7. Transformation Of A Water-Lily - A Cosmic Meditation (1988)
One of my favourite records. It sounds the way the title suggests. It's two Germans, one is Michael Wehr, and it's a beautiful record. It has these sleeve notes for each track, and the first is "you're a lily, your roots are stretching down and you're reaching the sun." The next is "you're entering the temple." It's explaining to you what you should visualize for each track, which I really dig. I've never written tracks like that, but I'll have an atmosphere in mind, which is usually a place.
Before the studio recording existed, music was made for the space it was being played in. Then with the advent of studio recording, people created spaces with music. I try to make music with a texture or environment in mind when I make stuff, which I think explains why I like new age and ambient records. It's what I tried to create with Earth Body—some type of environment.
8. Virginia Astley – Promise Nothing (1983)
She's a posh British girl who made these pop records, but then again David Sylvian is on her first album. I think it's weird pop, and similar to Earth Body in a way because of the 80s synthesizer sounds that were used. Very understated pop.

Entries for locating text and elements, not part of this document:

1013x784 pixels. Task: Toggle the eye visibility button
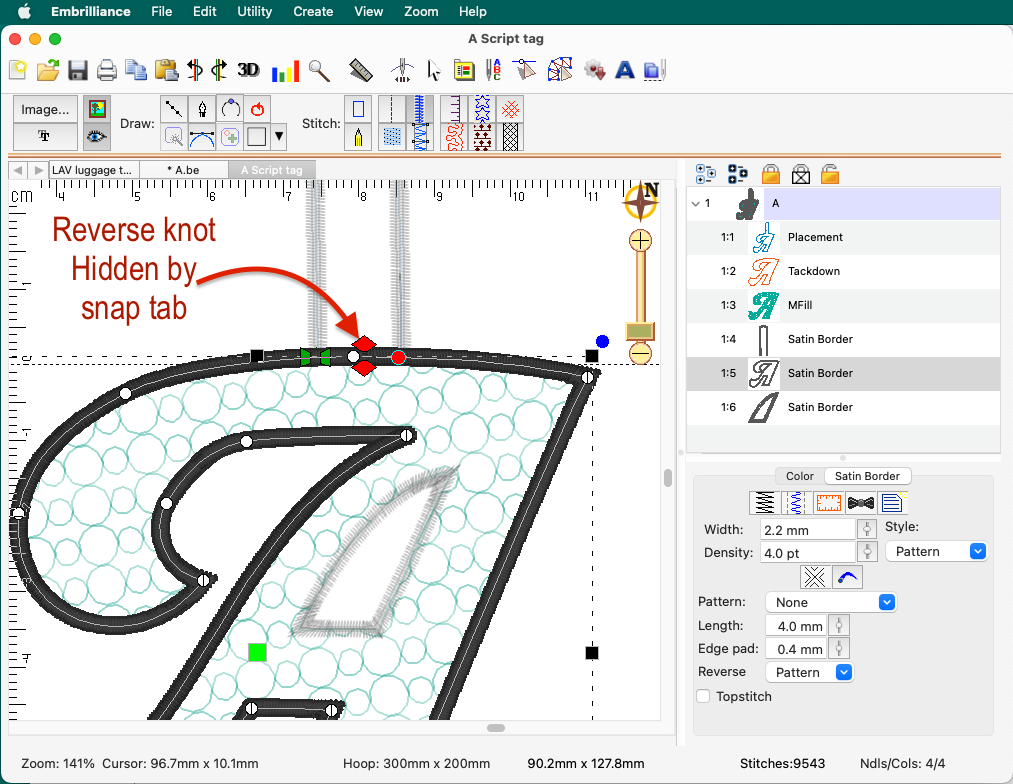[97, 137]
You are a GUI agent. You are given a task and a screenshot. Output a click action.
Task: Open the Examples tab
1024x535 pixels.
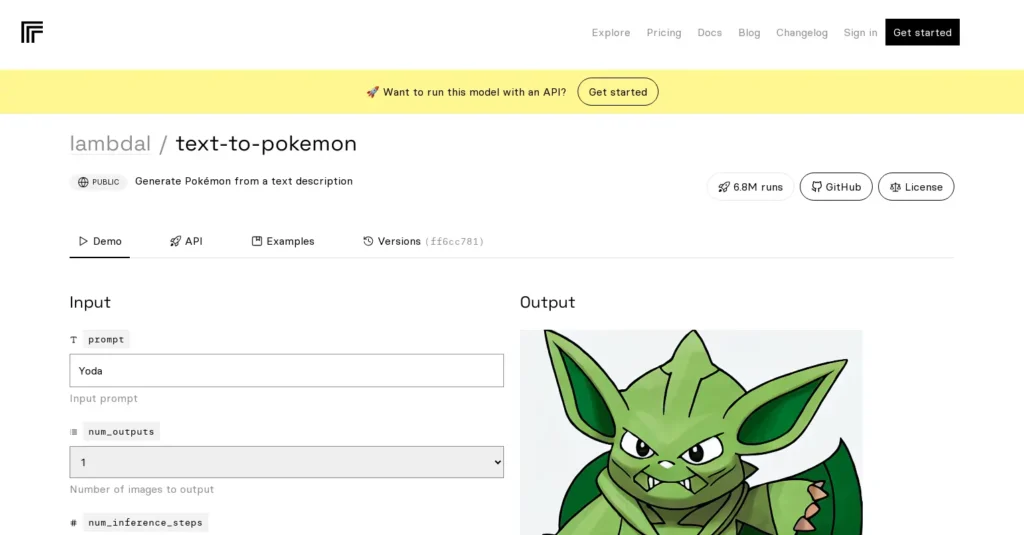tap(283, 241)
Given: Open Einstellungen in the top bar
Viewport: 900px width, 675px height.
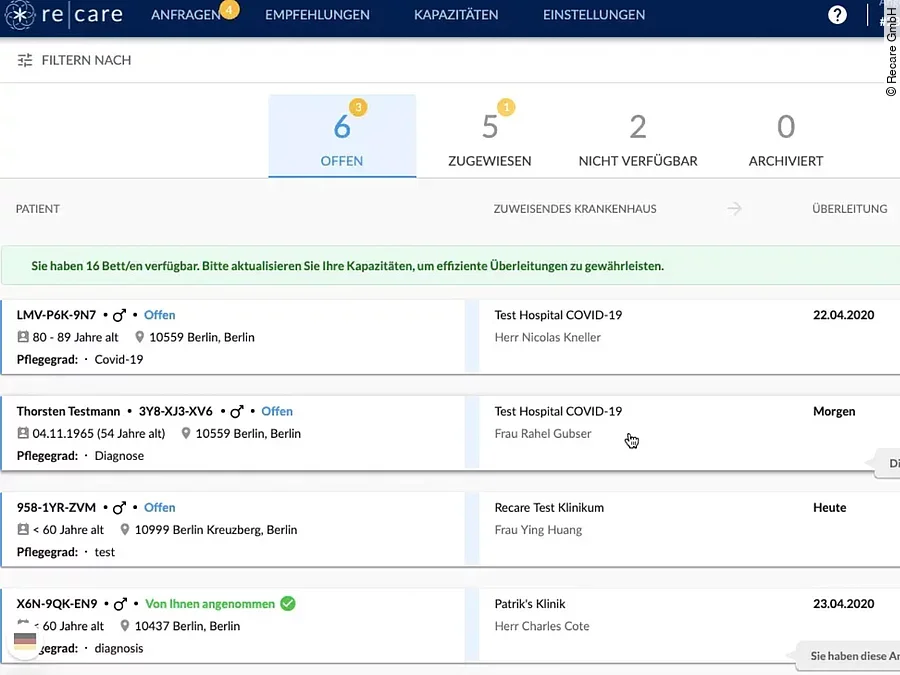Looking at the screenshot, I should click(x=594, y=15).
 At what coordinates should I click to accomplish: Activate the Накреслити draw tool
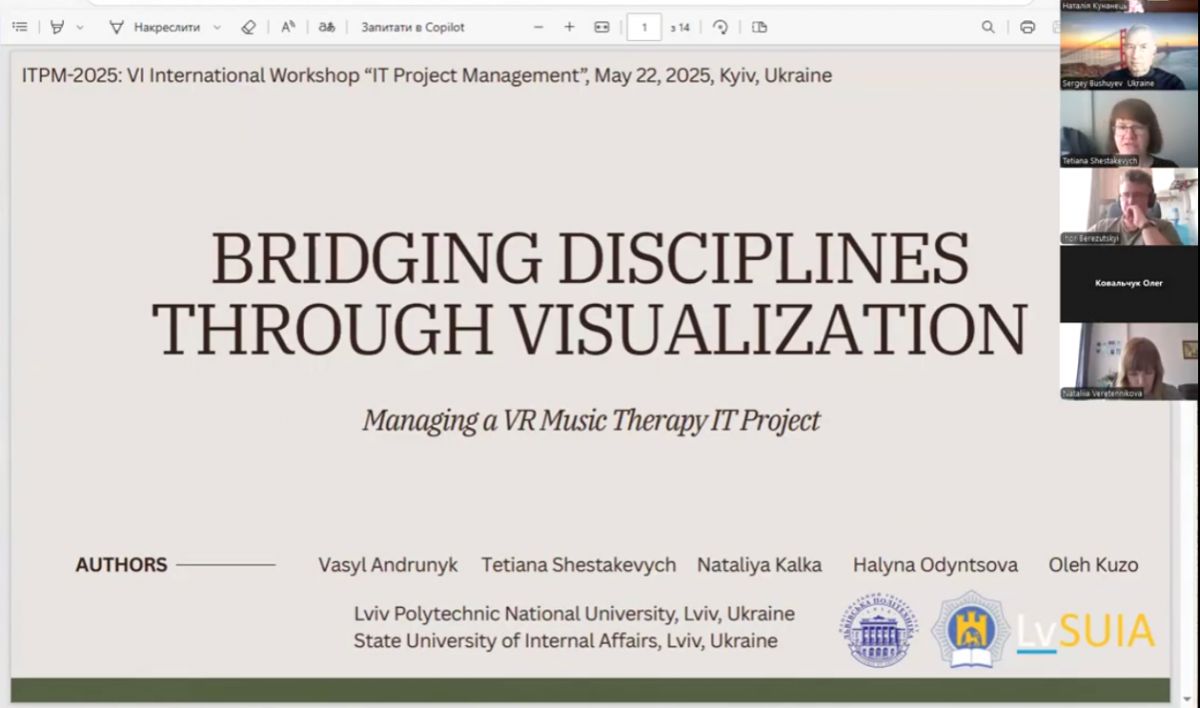155,27
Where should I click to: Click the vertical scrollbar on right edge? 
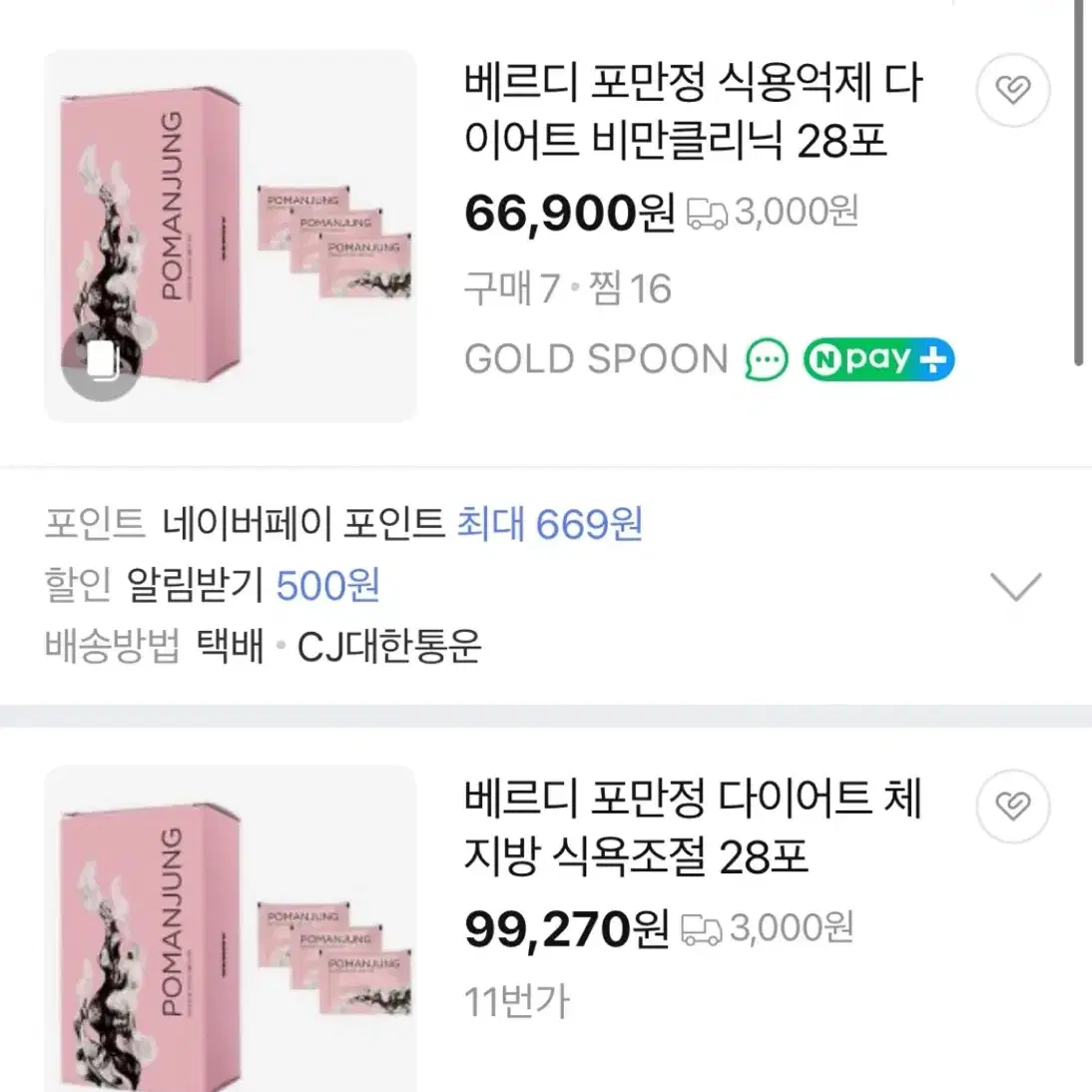[x=1078, y=183]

9. Mavado – Mr. Brooks...A Better Tomorrow (2009)
Dancehall albums are rarely anything more than a bunch of tracks put together, but Mavado is one of my favourite vocalists. Super raw, but also smooth and soulful, and all the rhythms on the album are just excellent. It has these heavy skits in-between with thunder and the gospel choirs. All the tracks are great and it's cohesive. It's hard to nail raw and soulful; I've tried to do that with my early house stuff like "U Cheated," but also things I've worked on recently.
10. Guem – Spécial Percussions - 15 Bases Rythmiques (1975)
It's a French percussion record and it's just congas and tam tams. I've been using it for drums on everything, I keep sampling everything on it. It's really good. Although on Earth Body, there isn't a kick drum until about track six.
Earth Body is out now on Local Action Records.